*** Entries supplied ***

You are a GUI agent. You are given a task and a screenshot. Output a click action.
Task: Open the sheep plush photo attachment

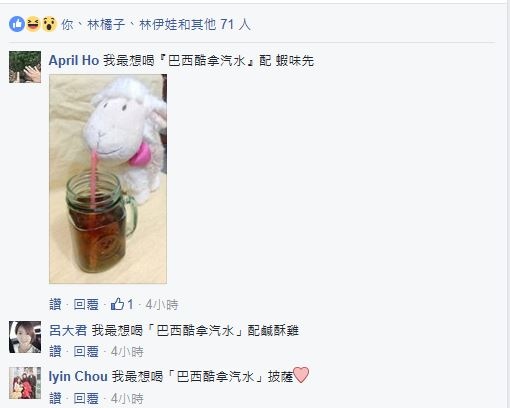pyautogui.click(x=108, y=179)
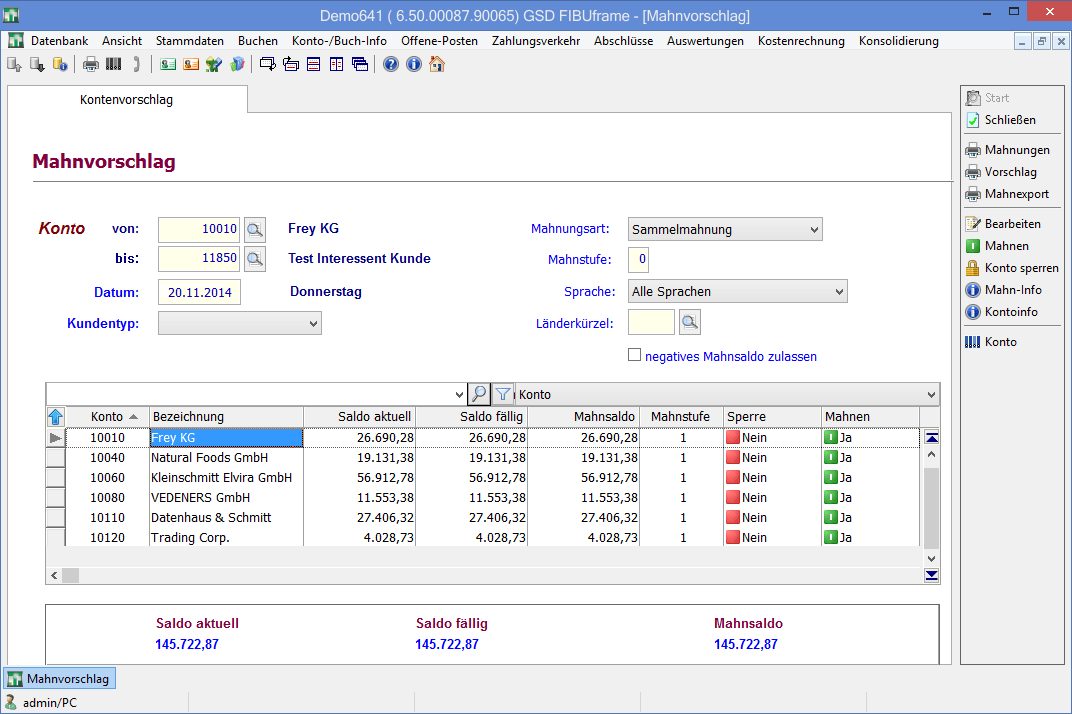The image size is (1072, 714).
Task: Click the home icon in the toolbar
Action: (x=437, y=64)
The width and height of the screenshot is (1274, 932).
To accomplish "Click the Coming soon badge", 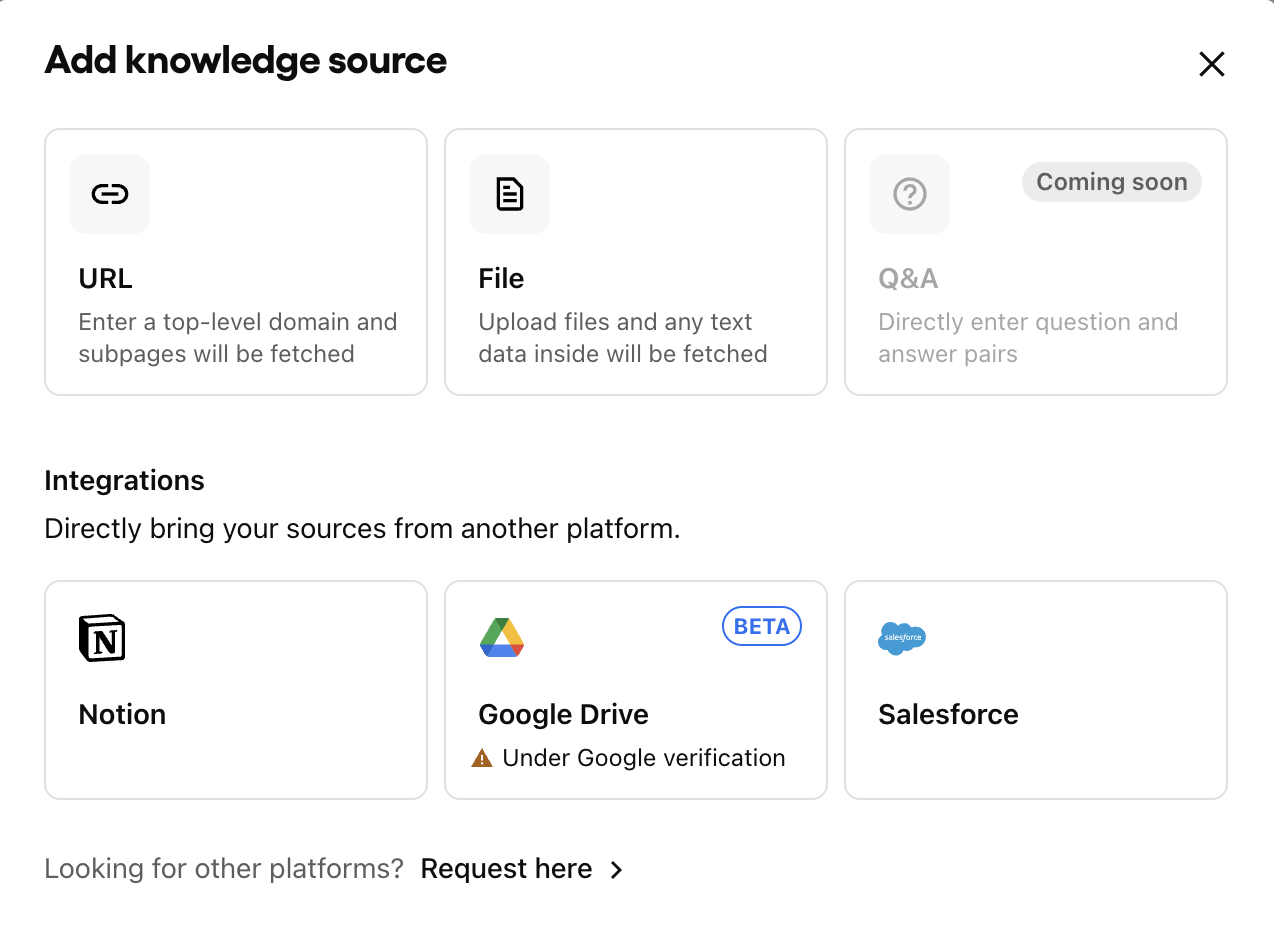I will coord(1111,182).
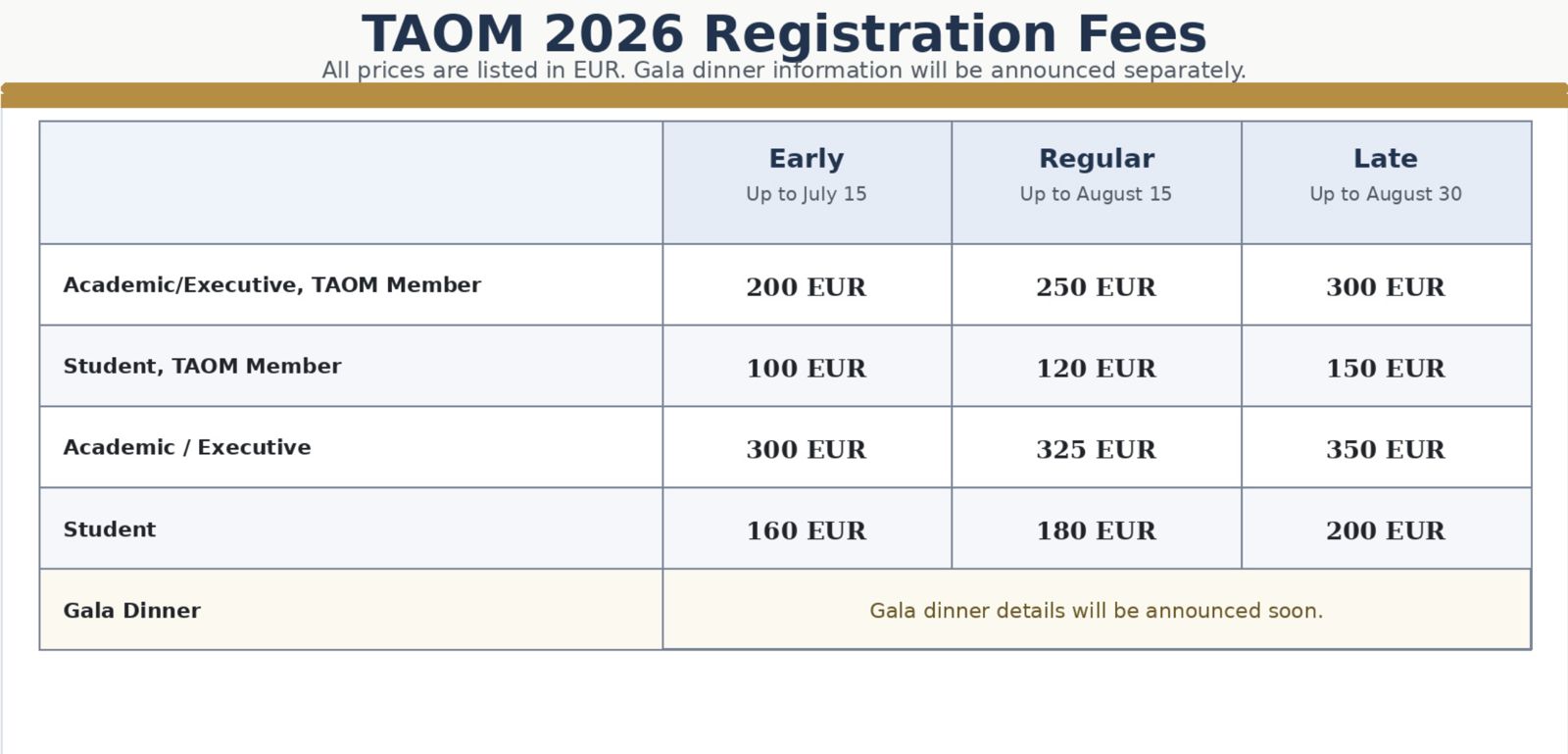Select the 350 EUR late fee cell
This screenshot has width=1568, height=754.
point(1386,450)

***

Work instruction: In the listing above, find the line with "Task: Open the sheep plush photo attachment" and the line with "The width and". Set down exactly those lines and everything between them, skipping pictures.

Result for this task:
Task: Open the sheep plush photo attachment

pyautogui.click(x=108, y=179)
The image size is (1072, 714).
Task: Click the home icon in the toolbar
Action: (x=437, y=64)
The width and height of the screenshot is (1274, 932).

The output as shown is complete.